High Court Rules Having Children Together Is Not Proof of Marriage

SUCCESSION CLAUSE NO. 164 OF 201

The High Court of Kenya at Nakuru has ruled that having children together is not proof of marriage. Justice Joel Ngugi ruled in an objection application filed by Lucy Wambui Mwaura to the Petition for Letters of Administration filed by Catherine Wamuyu Ikinya and her son Mwaura James Muriithi over the estate of Benard Mwaura Kariuki who died in 2008. In the Petition, Catherine Wamuyu Ikinya claimed to be the deceased wife with 5 children. She alleged that she got married to the deceased under Kikuyu customary law but failed to prove how the marriage was conducted in accordance with Kikuyu customs. Catherine also failed to show cohabitation with the deceased in order to salvage her claim as a wife to the deceased but instead testified that she divorced the deceased after five years of their union.

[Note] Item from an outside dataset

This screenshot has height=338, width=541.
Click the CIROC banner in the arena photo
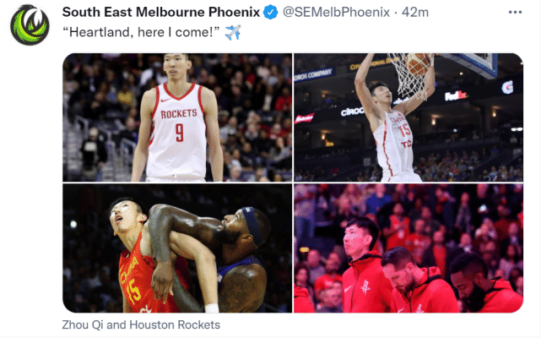[352, 112]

On the other hand, Lucy Wambui Mwaura the objector claimed to be the legal wife to the deceased after they got married in 1986 and solemnized the same on 10th March 1991. She stated that out of their union with the deceased, they were blessed with 3 children and that she has never heard of Catherine and her alleged children either from the deceased or any other person. Lucy went ahead to produce the marriage certificate as proof of their union with the deceased as well as pay slip and land sale agreement indicating that she and her late husband purchased two parcels of land together.

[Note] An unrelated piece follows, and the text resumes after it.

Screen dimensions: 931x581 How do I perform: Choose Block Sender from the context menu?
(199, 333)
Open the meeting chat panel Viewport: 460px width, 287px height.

Though Catherine claimed to be the other wife to the deceased, she did not produce any evidence to support her position other than 3 birth certificates for the 3 out of 5 children she claimed were products of her union with the deceased.

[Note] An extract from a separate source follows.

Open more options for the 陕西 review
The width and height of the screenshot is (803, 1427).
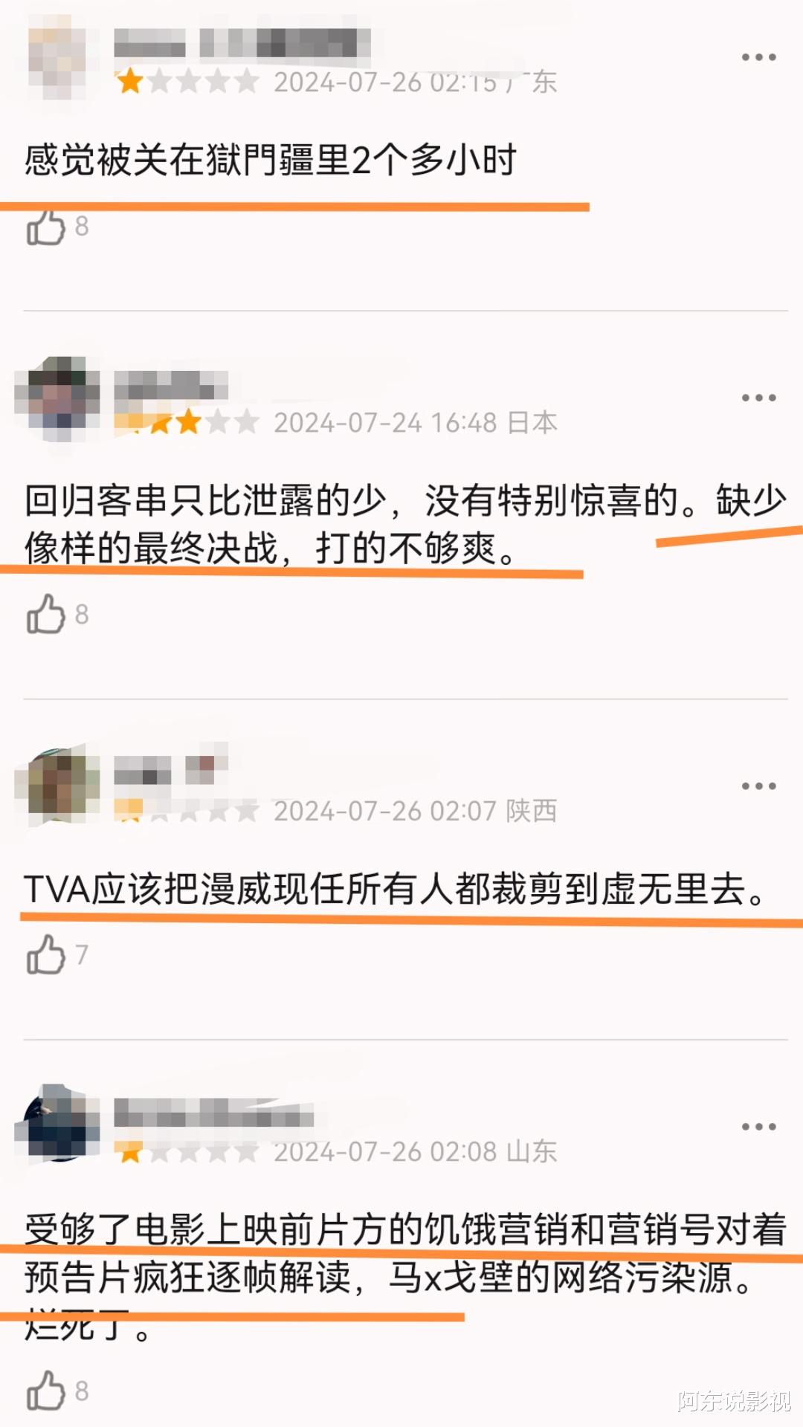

In dismissing Catherine’s claim over the deceased’s estate, the court had this to say:

“… Catherine claimed that she lived with the Deceased for five years then divorced. She probably meant separated but the effect is the same. In my view, that ends the inquiry. A marriage by presumption is a judicial doctrine used to facilitate equitable outcomes in certain extant situations. It does not relate back. One cannot say, as Catherine attempts to say here, that she is a former wife by virtue of marriage by presumption. One cannot be a former wife of a presumed marriage. A former wife must be a wife in a marriage contracted in one of the established systems for contracting marriage…”

The court then concluded that Catherine was not a wife of the deceased for purposes of the Law of Succession Act and cannot be a beneficiary to the deceased’s estate. With regards to her children, the court stated that there was sufficient evidence to conclude that the three children whose birth certificates were produced were children of the Deceased and that no evidence was placed before the Court to establish the father of other two children. That it was incumbent upon the person asserting to prove their allegations and, in the case, the claim that the other two children were children of the deceased had not been proved hence they were not considered as beneficiaries.

The court went ahead to conclude that the objector; Lucy Wambui Mwaura her 3 children and Catherine’s 3 children whose birth certificates were produced are the legal beneficiaries to the estate of the deceased and ordered that a grant of letters of administration be issued to Lucy Wambui Mwaura and James Muriithi Mwaura the first son.